Когда я раздумывал над тем, чтобы служить Господу Богу моему (как я давно положил), хотел этого я и не хотел этого я — и был я тем же я. Не вполне хотел и не вполне не хотел. Поэтому я и боролся с собой и разделился в самом себе, но это разделение свидетельствовало не о природе другой души, а только о том, что моя собственная наказана» [7].

Если Августин скажет, что он, как человек, погрязший в грехе и все еще не поверивший полностью в Бога, — не он, не Августин, это будет неправда. Если же он скажет, что Августин — это не человек, прорывающийся к Богу, проклинающий свою прежнюю жизнь, то и в этом случае, он погрешит против истины. Тогда, показывает анализ «Исповеди», Августин вводит личную историю, позволяющую ему, во-первых, разнести свои разные «личности» во времени (в прошлой жизни жил один Августин, а в настоящей живет другой, а в будущей, возможно, на свет родится третий Августин в виде «внутреннего человека»), во-вторых, связать все эти три «личности» за счет единой личной истории (все эти три Августина есть он сам в прошлом, настоящем и будущем).

Начнем теоретическое осмысление с описания последовательности этапов (фаз) процесса субъективации. Первая фаза представляет собой «кристаллизацию нарушения субъективности», иногда даже ее распада. Индивид, обращаясь к себе, пытаясь себя помыслить, сталкивается с противоречиями, погружается в переживания и страдания. Эта фаза частично объективная («интерсубъективная»), частично обусловлена работой личности. Так Августин против своей воли оказывается между верой и неверием, но, чтобы там оказаться, он должен был размышлять и осознавать свои ценности и состояние. Нехлюдов не заказывал суд и Катюшу, он был объективно вовлечен в эту ситуацию, но, чтобы осознать весь ужас ее, он должен был вспоминать, думать и оценивать себя. Толстой против своей воли погрузился в депрессию, но это погружение не состоялось бы без вопрошания.

В кристаллизацию нарушения субъективности входит остановка текущей жизнедеятельности, обращение к себе как своеобразному предмету рассмотрения и изучения (Августин, как стремящийся к вере и одновременно неверующий, Нехлюдов как соблазнивший Катюшу, считающий себя порядочным человеком, но реально, оценивающий себя на суде как негодяя, мерзавца, Толстой как человек, не понимающий, зачем он живет). Не образуют ли подобная остановка и обращение к себе — первый этап рефлексии, или как писал Г. П. Щедровицкий «рефлексивный выход»? Думаем, правильно, эти два момента можно обозначить как рефлексивный выход.

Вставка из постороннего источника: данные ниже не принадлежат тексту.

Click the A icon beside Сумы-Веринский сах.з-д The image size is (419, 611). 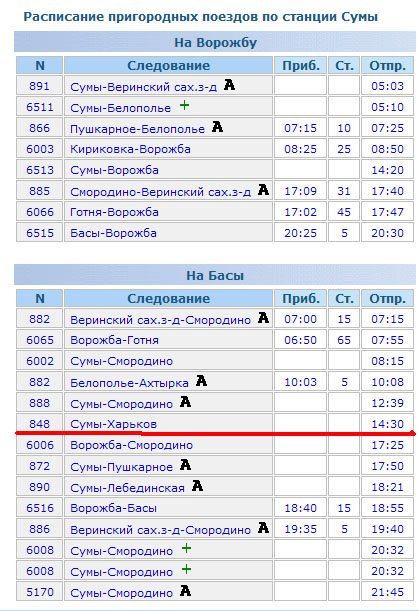click(x=229, y=85)
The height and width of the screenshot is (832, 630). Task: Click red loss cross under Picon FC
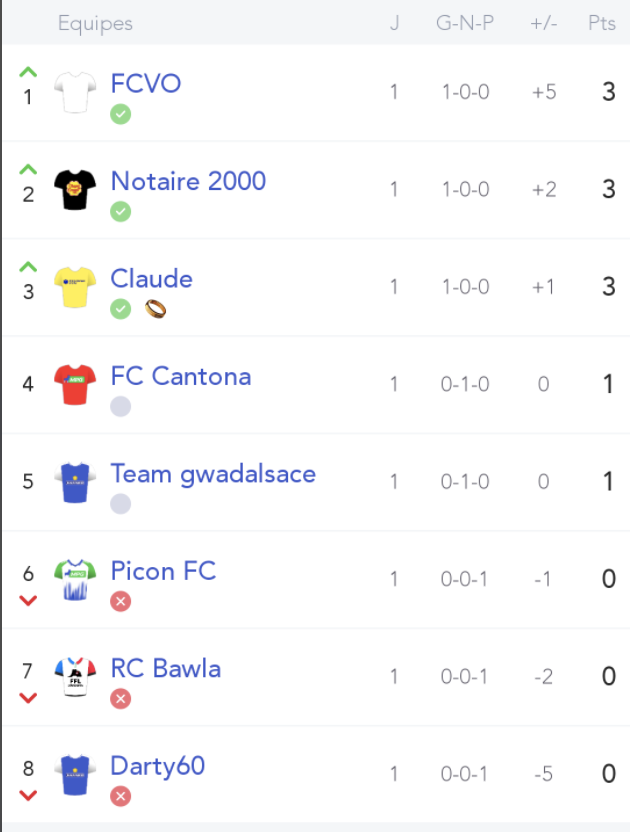pos(120,601)
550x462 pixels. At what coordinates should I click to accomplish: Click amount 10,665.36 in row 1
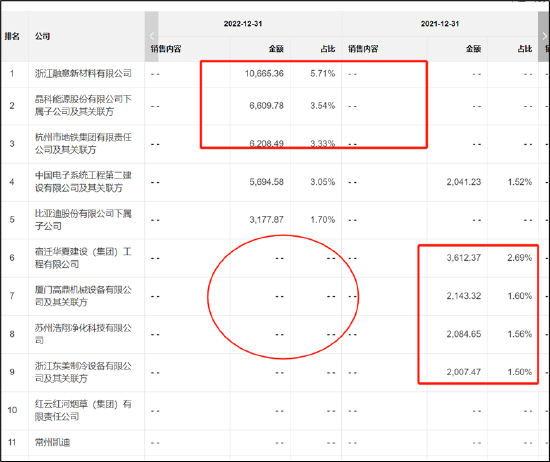click(264, 73)
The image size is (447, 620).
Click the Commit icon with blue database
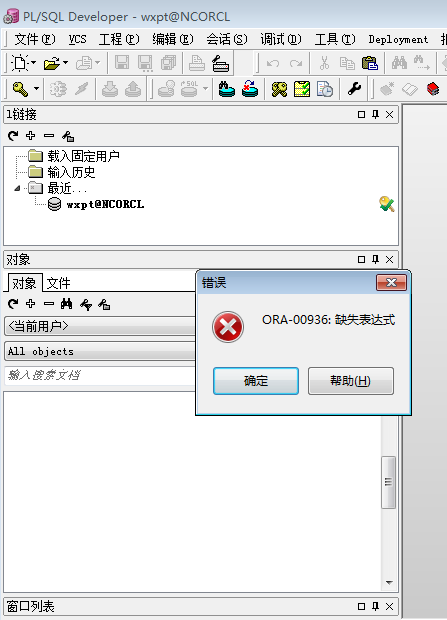pyautogui.click(x=227, y=89)
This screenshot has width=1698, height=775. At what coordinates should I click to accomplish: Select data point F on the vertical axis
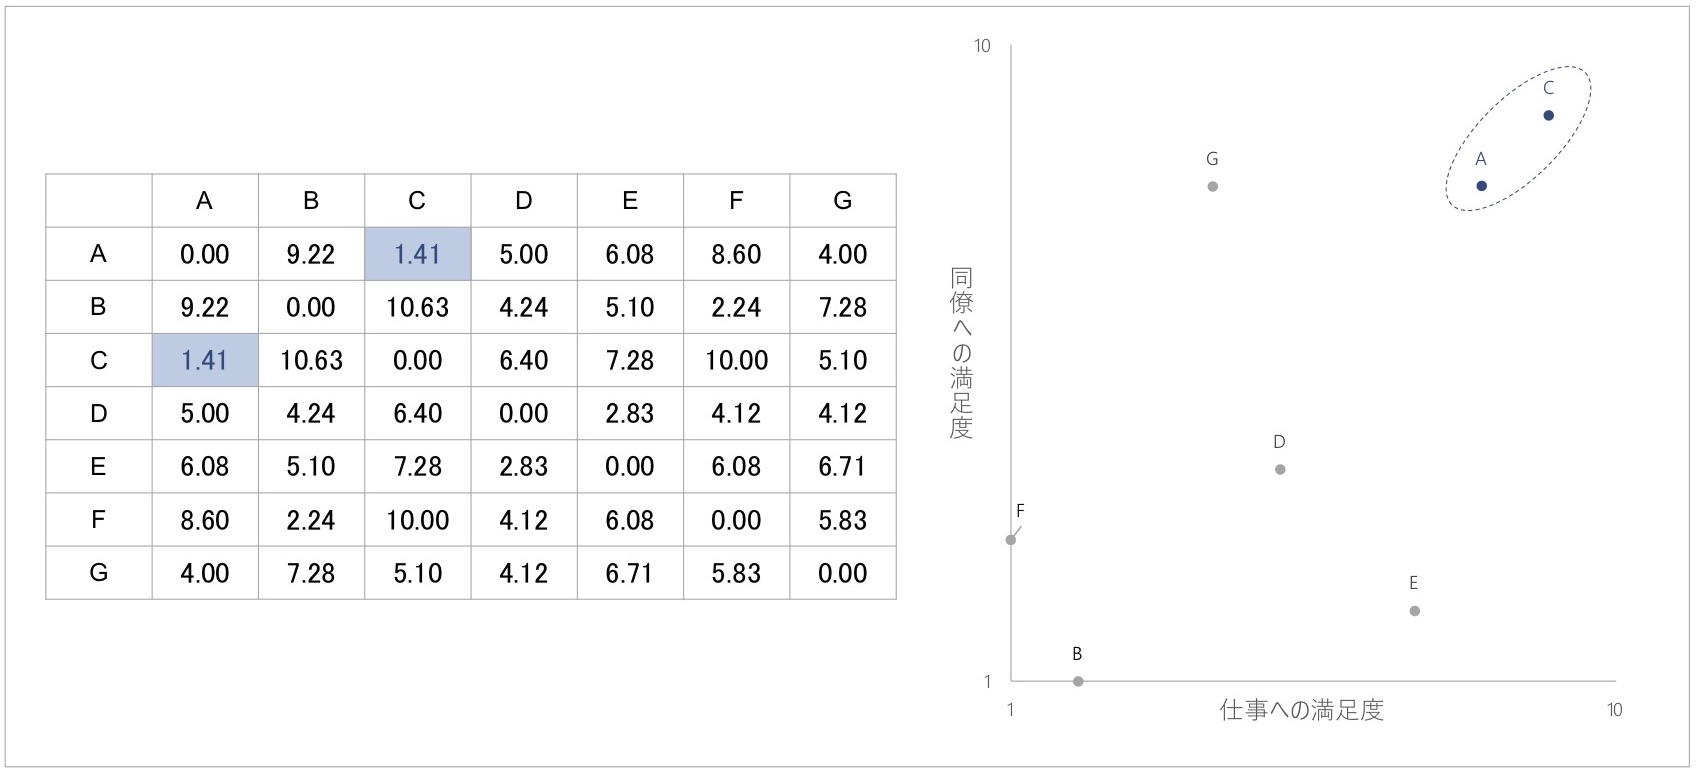[x=1011, y=540]
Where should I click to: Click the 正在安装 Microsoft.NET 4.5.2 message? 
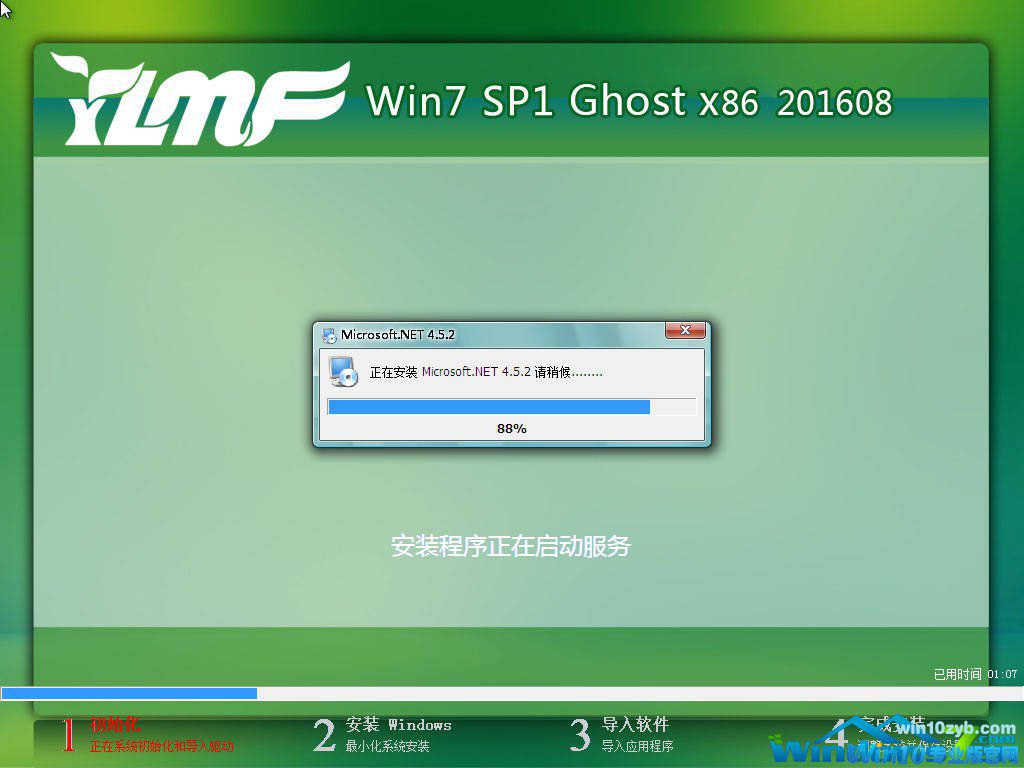pos(486,372)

Вторая фаза — сознательная работа, позволяющая увидеть сложившуюся ситуацию по-новому, именно таким образом, что намечается выход, разрешение проблемы. Августин смог посмотреть на себя как на целостного, нераздвоенного человека, готового идти за Богом и менять себя. Нехлюдов и Толстой — как на субъекта, способного с помощью Бога кардинально пересмотреть свою жизнь, выбрав правильную, нравственную жизнь. В свою очередь, необходимым условием разворачивания второй фазы выступает построение нарративов (схем, вопросов и ответов, размышлений, иногда в форме внутренней речи, по поводу себя и сложившейся ситуации). Например, именно схемы позволяют по-новому увидеть себя и ситуацию, открывают возможность решить проблему, склоняют к поступку и действию.

Так Августин построил несколько важных схем («одобрял одно, а следовал другому», был «привязан к земле, отказывался воинствовать для Бога», «боролся с собой и разделился в самом себе, но это разделение свидетельствовало не о природе другой души, а только о том, что моя собственная наказана»). Схема изобретается самим субъектом, обязательно должна быть проговорена в речи или представлена графически, предъявлена себе (часто и другим), позволяя увидеть невидимое прежде, задавая новую реальность. Вот схемы, созданные Нехлюдовым: «Только мерзавец, негодяй мог это сделать! И я, я тот негодяй и тот мерзавец!», «неужели я в самом деле, неужели я точно негодяй? А то кто же?», «разорву эту ложь, связывающую меня, чего бы это мне ни стоило, и признаю все и всем скажу правду и сделаю правду».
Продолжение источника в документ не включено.